For Further Information Contact: Mr. E.F. Williams of the
Department, telephone (202) 219-8194. (This is not a toll-free number.)
Times Mirror Savings Plus Plan (the Plan) Located in Los Angeles,
California
[Prohibited Transaction Exemption 95-99; Exemption Application No. D-
10019]
Exemption
The restrictions of sections 406(a) and 406 (b)(1) and (b)(2) of
the Act and the sanctions resulting from the application of section
4975 of the Code, by reason of section 4975(c)(1) (A) through (E) of
the Code, shall not apply to (1) the extensions of credit (the Loans)
to the Plan by the Times Mirror Company (the Employer), the sponsor of
the Plan, with respect to three guaranteed investment contracts issued
by Confederation Life Insurance Company of Canada (Confederation); (2)

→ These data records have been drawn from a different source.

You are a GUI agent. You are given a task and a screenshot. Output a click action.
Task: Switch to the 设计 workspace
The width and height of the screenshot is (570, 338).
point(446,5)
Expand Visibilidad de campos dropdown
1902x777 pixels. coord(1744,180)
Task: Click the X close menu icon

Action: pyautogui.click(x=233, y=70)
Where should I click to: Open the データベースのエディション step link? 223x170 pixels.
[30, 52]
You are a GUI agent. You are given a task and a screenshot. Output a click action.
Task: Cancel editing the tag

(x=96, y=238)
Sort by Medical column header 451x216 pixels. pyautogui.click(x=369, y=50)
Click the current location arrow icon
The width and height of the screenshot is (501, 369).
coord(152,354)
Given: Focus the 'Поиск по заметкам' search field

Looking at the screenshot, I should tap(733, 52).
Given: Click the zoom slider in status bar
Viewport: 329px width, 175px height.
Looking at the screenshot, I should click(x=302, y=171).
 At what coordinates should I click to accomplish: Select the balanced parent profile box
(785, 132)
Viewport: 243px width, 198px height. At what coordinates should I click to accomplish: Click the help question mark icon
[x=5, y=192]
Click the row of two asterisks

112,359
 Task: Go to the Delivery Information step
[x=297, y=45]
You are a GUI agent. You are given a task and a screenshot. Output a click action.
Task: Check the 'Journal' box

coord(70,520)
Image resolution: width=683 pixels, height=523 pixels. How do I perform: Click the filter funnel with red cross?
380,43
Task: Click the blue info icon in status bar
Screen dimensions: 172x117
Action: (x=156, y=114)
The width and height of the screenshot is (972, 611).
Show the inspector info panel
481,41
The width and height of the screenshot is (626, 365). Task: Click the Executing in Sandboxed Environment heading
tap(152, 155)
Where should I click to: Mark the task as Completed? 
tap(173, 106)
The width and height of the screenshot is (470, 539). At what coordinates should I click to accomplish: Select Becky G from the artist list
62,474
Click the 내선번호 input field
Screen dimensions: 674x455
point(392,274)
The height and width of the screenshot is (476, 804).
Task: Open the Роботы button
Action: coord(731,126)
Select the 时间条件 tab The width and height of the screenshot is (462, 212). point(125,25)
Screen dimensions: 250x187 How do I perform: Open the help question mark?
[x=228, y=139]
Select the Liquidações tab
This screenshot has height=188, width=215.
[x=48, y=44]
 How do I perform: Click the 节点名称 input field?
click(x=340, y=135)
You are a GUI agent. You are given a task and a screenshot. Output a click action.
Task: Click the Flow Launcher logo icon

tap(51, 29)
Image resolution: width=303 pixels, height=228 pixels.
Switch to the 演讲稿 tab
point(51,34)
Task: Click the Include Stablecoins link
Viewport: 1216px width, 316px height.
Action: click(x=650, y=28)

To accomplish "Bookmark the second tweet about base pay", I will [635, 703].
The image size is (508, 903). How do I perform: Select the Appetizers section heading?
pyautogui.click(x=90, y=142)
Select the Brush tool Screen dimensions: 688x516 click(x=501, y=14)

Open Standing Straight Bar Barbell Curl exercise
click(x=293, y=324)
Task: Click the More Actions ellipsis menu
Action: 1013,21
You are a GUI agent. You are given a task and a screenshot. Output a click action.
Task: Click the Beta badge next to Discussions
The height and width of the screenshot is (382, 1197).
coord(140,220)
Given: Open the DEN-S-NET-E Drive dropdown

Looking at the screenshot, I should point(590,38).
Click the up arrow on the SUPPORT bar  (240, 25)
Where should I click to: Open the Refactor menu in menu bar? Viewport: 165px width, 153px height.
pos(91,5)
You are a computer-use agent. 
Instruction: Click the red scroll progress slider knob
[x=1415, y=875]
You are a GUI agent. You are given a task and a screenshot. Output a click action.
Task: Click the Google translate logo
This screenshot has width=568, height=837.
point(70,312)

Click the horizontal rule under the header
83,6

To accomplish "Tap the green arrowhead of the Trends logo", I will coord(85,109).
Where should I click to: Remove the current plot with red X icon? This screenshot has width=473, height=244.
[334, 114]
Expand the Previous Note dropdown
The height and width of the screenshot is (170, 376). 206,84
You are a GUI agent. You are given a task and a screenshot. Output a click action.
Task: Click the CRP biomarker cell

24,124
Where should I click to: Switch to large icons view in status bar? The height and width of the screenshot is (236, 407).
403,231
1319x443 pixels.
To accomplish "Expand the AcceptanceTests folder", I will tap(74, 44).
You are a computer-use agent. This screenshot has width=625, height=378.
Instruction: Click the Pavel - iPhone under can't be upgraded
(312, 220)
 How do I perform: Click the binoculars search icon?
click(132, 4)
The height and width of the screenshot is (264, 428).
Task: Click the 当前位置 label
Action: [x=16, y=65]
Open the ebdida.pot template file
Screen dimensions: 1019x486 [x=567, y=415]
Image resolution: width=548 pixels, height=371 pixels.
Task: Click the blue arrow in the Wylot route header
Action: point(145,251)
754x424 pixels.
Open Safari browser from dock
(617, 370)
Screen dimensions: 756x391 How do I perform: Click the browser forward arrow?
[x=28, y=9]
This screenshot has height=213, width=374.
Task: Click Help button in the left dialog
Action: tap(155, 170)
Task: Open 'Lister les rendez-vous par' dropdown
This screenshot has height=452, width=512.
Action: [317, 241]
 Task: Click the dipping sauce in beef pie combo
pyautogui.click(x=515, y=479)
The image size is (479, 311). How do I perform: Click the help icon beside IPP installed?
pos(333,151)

the Plan's potential repayment of the Loans; and (3) the potential
purchase of the GICs from the Plan by the Employer for cash; provided
the following conditions are satisfied:
(a) All terms and conditions of the transactions are no less
favorable to the Plan than those which the Plan could receive in arm's-
length transactions with unrelated parties;
(b) No interest and/or expenses are paid by the Plan in connection
with the transactions;
(c) Repayment of the Loans will be restricted to the GIC Proceeds,
defined as cash proceeds obtained by the plan from Confederation, state
guaranty funds, any successor to Confederation, or any other third
party making payments with respect to the obligations of Confederation
under the GICs;
(d) Repayment of the Loans will be waived to the extent that the
Loans exceed the GIC Proceeds; and
(e) In any sale of the GICs to the Employer, the Plan will receive
a purchase price which is the higher of (1) the fair market value of
the GIC less any amounts previously received by the Plan with respect
to the GIC, or (2) the value of the GIC as set forth in paragraph 6 of
the Notice of Proposed
[[Page 53812]]
Exemption, with such purchase price determination to be made by the
Bank of America, the Plan's Trustee.
For a more complete statement of the facts and representations
supporting the Department's decision to grant this exemption refer to
the notice of proposed exemption published on August 9, 1995 at 60 FR
40618.
For Further Information Contact: Charles S. Edelstein of the
Department, telephone (202) 219-8881. (This is not a toll-free number.)
General Information
The attention of interested persons is directed to the following:
(1) The fact that a transaction is the subject of an exemption
under section 408(a) of the Act and/or section 4975(c)(2) of the Code
does not relieve a fiduciary or other party in interest or disqualified
person from certain other provisions to which the exemptions does not
apply and the general fiduciary responsibility provisions of section
404 of the Act, which among other things require a fiduciary to
discharge his duties respecting the plan solely in the interest of the
participants and beneficiaries of the plan and in a prudent fashion in
accordance with section 404(a)(1)(B) of the Act; nor does it affect the
requirement of section 401(a) of the Code that the plan must operate
for the exclusive benefit of the employees of the employer maintaining
the plan and their beneficiaries;
(2) These exemptions are supplemental to and not in derogation of,
any other provisions of the Act and/or the Code, including statutory or
administrative exemptions and transactional rules. Furthermore, the
fact that a transaction is subject to an administrative or statutory
exemption is not dispositive of whether the transaction is in fact a
prohibited transaction; and
(3) The availability of these exemptions is subject to the express
condition that the material facts and representations contained in each
application accurately describes all material terms of the transaction
which is the subject of the exemption.
Signed at Washington, D.C., this 12th day of October 1995.
Ivan Strafeld,
Director of Exemption Determinations Pension and Welfare Benefits
Administration, U.S. Department of Labor.